Hak-Par basin bildirisi
Halepçe Katliamı, Güney Kürdistan’da, sömürgeci- barbar BAAS rejiminin Kürt halkına karşı işlediği insanlık suçlarından biridir.
Saddam rejimi, 16 Mart 1988 de, zehirli gaz bombalarıyla Güney Kürdistan’ın Halepçe kentini bombaladı ve bir anda 5000 dolayında Kürt yaşamını yitirdi. On binin üzerinde kadın, çocuk, yaşlı, genç Kürt ağır yaralandı. Zehirli gaz saldırısının etkileri uzun süre yeni nesilleri de etkilemeyi sürdürdü.
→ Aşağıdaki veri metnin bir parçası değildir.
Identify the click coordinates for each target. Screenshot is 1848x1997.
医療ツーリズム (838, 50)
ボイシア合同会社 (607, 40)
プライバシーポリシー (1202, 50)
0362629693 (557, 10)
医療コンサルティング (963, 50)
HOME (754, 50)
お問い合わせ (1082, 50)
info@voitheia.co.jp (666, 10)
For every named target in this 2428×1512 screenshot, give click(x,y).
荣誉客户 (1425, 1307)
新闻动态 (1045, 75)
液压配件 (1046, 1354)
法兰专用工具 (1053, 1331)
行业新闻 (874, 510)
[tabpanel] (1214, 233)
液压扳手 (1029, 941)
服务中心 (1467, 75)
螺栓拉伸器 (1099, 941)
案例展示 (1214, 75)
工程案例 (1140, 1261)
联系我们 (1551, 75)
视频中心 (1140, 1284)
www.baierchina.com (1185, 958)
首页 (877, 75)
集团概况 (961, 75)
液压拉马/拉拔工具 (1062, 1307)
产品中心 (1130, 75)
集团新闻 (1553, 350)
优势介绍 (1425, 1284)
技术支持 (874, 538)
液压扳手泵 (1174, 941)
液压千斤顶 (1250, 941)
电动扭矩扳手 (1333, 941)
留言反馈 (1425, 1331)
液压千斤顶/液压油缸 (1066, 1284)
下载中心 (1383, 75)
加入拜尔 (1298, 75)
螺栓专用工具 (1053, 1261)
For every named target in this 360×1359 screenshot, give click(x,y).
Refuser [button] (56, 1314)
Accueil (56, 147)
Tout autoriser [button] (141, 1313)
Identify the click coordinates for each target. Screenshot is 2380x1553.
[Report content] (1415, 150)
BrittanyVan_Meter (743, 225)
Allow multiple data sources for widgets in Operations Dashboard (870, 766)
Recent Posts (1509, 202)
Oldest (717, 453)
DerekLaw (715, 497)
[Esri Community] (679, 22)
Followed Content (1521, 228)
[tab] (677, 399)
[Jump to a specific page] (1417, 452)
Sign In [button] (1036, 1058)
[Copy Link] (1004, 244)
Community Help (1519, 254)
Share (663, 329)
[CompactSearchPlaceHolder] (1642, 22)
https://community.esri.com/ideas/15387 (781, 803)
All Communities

Ne yazık ki mazlum Kürt halkını hedef alan her büyük katliam gibi Halepçe katliamı sırasında da hem Birleşmiş Milletler, büyük “uygar” ülkeler, hem de Müslüman alemi sesiz kaldılar.
Kürdün çığlığı, devletlerin çıkar politikaları, kimyasal madde üreten ve satan tekellerin çıkarları nedeniyle duymamazlıktan gelindi.
Halepçe katliamı sırasında yapayalnız kalan Kürtler bir kez daha devletsizliğin acısını hissettiler.
Bu katliamı yapan BAAS rejimi yıllar sonra yıkıldı. Saddam Hüseyin, Kimyasal Ali ile birlikte diğer sorumlular yargılandı ve idam edildiler.
Sorunlarına adil, barışçıl çözümler üretmek yerine, kanla, zulümle bastırmayı seçen yöneticiler hem Kürt halkına büyük acılar yaşattılar hem de kendi halklarını felakete sürüklediler.
Her zalim gibi cezasız da kalmadılar, tarihin çöplüğünde yerlerini aldılar.
Katliamlarla, soykırımlarla temel -meşru hakları gasp edilen, yok edilmeye çabalanan Kürt halkı ise özgürleşerek, ulusal kurumlaşmalarını geliştiriyor, kendi parlamentosu ile kendisini yönetiyor ve bağımsız devlet olma yolunda yürüyor.
Yeni Halepçelerin, yeni katliamların önlenmesinin ve huzur içinde, barış içinde, kalkınmanın yolunun devletleşmekten geçtiği bilinci güçleniyor.
Irak’ta yeni kurulan rejim, 1 Mart 2010 tarihinde Halepçe katliamını bir soykırım olarak tanıdı.
Yıllar sonra da olsa dünyada pek çok devletin parlamentoları Halepçe katliamını bir insanlık suçu olarak mahkûm etti.
HAK-PAR olarak bir kez daha, başta Halepçe katliamı olmak üzere “Enfal harekâtı “adıyla yürütülen ve yüz binlerce Kürdün yaşamını yitirmesine neden olan katliamların sorumlularını lanetliyoruz.
Yaşamını yitirerek milli bilincin güçlenmesine neden olanları rahmetle anıyoruz.